A more difficult problem to address is in-use stiction, which occurs during operation when components of the microstructure come into contact, intentionally or accidentally. In-use stiction may be caused by capillary forces, electrostatic attraction and/or direct chemical bonding. Developers have used alternative process, such a bulk micromachining, to decrease the chance of in-use stiction. However, these processes are generally less capable and versatile than surface micromachining, in terms of device function. However, even bulk micromachined MEM devices may still experience in-use stiction.
One approach to address the in-use stiction problem associated with MEMs structures has been to provide a low-energy surface coating, in the form of an organic passivation layer, on the inorganic surfaces of the microstructures. In general, such coatings can eliminate or reduce capillary forces and direct chemical bonding, as well as reduce electrostatic forces. For example, Texas Instruments has utilized a fluorinated fatty acid self-assembled monolayer (SAM) on an aluminum oxide surface in their digital micro-mirror device (DMD). As another example, Analog Devices has coated the surface of their inertia sensors using thermal evaporation of silicone polymeric materials at the packaging stage, after the device is completely released. Another approach has utilized the formation of siloxan SAMs on the oxide terminated surface of the microstructures. However, the use of siloxan SAMs is difficult to implement because of the chemistry and, as such, its poor reproducibility limits its practical usage. Furthermore, experimental evidence has shown that wear-resistance films, such as SAM coatings, are removed during the operation of the MEM device. In addition, many organic layers have a limited lifetime or decrease the allowable operating temperature of the device.

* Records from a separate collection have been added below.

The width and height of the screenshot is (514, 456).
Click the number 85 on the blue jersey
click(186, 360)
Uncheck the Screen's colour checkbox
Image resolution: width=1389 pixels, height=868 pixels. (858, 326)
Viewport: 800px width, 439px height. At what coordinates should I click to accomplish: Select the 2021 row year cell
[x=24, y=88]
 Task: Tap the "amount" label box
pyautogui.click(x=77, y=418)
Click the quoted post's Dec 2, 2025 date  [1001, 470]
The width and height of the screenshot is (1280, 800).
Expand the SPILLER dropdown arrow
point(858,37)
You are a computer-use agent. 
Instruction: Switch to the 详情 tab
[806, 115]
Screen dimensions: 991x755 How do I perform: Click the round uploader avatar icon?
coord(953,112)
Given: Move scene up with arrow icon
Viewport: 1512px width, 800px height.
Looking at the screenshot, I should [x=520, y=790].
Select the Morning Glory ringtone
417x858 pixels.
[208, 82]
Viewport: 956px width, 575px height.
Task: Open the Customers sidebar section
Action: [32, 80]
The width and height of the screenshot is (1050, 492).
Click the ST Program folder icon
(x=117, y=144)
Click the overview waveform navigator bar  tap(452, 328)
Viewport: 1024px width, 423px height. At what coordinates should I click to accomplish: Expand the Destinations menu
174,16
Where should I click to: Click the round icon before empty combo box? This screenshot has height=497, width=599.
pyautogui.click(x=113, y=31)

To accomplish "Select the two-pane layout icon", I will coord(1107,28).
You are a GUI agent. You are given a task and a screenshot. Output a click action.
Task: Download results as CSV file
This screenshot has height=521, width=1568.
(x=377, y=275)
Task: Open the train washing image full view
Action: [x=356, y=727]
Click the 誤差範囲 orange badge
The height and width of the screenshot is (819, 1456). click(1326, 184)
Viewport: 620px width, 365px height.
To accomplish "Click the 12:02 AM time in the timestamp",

Another technique for addressing in-use stiction in MEM devices has been to form stiction bumps in a polysilicon surface. In this technique, the stiction bumps are formed in the polysilicon surface of the micromachined structure by patterning the surface of a sacrificial layer. Thus, when the polysilicon is deposited, it takes on the shape of the patterned layer forming a bump, when the sacrificial layer is removed. However, this technique cannot be utilized for silicon-on-insulator (SOI) wafer based MEM devices, as the sacrificial layer is part of the SOI wafer.
What is needed is a technique for forming bumps on a surface of a movable micro-electro mechanical structure that is fabricated in an assembly, e.g., a silicon-on-insulator wafer, having an internal sacrificial layer.